Per-role model routing	Business	`role_models` JSONB column populated via `PATCH /v1/credentials/{id}/role-models`. Resolver uses `cred.model_for_role(role)`.
Provider failover chain	Business	`tenant_credentials` gets `priority` column; resolver tries primary, falls back to secondary on `ProviderError`.
Multi-region key replication	Enterprise	Vault Transit handles this natively; AWS KMS via multi-region keys.
Bring-your-own-master-key (BYOMK)	Enterprise	Tenant supplies their own master key via Vault namespace; Engramia decrypts via tenant's Vault, not operator's.
Provider quota / cost surfacing	Pro+	Optional: scrape provider's billing API (OpenAI Usage, Anthropic Console) and surface in dashboard. Tenant grants Engramia read-only access to their billing API.

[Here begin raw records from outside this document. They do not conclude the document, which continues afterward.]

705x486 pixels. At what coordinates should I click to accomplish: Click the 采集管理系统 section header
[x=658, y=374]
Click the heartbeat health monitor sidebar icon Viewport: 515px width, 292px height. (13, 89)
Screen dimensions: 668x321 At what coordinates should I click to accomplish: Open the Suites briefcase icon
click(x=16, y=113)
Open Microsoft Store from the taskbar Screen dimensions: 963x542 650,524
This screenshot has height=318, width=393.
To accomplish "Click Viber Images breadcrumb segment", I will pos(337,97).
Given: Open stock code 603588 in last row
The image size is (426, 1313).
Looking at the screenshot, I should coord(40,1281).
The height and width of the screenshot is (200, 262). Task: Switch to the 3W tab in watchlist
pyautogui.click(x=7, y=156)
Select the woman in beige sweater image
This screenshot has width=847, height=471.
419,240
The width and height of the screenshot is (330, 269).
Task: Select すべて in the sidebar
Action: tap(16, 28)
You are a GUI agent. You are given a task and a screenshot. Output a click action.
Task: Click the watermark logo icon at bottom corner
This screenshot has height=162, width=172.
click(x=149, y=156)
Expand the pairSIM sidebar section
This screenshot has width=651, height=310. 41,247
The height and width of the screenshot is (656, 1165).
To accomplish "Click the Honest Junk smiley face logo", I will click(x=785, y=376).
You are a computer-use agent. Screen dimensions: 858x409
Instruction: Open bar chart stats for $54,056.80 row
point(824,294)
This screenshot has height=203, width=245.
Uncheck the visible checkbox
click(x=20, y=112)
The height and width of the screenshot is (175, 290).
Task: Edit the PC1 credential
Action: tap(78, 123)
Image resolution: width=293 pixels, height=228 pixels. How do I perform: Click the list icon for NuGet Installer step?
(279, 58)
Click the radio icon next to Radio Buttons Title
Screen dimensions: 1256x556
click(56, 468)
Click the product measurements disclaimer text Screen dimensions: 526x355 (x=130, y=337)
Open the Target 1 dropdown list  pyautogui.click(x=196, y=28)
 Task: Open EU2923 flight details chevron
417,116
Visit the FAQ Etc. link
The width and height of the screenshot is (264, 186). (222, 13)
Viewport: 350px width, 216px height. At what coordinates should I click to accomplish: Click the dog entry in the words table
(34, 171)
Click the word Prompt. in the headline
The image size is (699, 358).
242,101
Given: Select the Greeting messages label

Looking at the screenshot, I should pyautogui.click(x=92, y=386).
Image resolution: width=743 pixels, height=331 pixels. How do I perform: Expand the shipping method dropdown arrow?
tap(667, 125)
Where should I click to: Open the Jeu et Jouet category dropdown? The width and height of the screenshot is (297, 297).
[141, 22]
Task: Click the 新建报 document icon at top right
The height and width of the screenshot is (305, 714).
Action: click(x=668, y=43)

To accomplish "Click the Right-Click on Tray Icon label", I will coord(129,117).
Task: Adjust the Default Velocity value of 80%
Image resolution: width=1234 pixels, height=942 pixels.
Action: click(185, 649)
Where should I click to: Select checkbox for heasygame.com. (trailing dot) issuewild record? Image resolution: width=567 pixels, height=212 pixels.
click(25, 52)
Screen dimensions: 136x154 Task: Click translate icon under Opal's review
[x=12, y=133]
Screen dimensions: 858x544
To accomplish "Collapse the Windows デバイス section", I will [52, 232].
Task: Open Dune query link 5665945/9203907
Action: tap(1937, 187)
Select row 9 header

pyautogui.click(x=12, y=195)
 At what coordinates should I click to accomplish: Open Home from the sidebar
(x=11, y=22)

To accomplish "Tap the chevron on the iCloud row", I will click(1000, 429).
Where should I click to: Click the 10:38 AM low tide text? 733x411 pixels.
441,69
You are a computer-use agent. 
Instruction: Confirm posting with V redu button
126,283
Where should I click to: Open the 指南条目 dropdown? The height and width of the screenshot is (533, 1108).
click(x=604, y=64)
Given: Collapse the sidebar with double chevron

15. Implementation effort summary¶

Per Phase 6.6 in the operator roadmap (Ops repo, private):

Component	Effort
`engramia/credentials/` package (5 modules)	4 d
Alembic migration `023_tenant_credentials`	1 d
`providers/{gemini,ollama,demo}.py`	2.5 d
Refactor `_factory.py` to per-tenant cache	2 d
API endpoints `/v1/credentials/*`	2 d
Dashboard UI `/settings/llm-providers`	3 d
Onboarding "Skip for now" + demo banner	1 d
Documentation (this file + provider setup guides)	2 d
Stripe pricing migration to 5-tier	0.5 d

Total BYOK foundation: ~14 days of focused work. Tier-gated features (Hosted MCP, per-role routing, cross-agent memory, Vault backend, etc.) follow per the internal pricing-tier roadmap (Ops repo, private).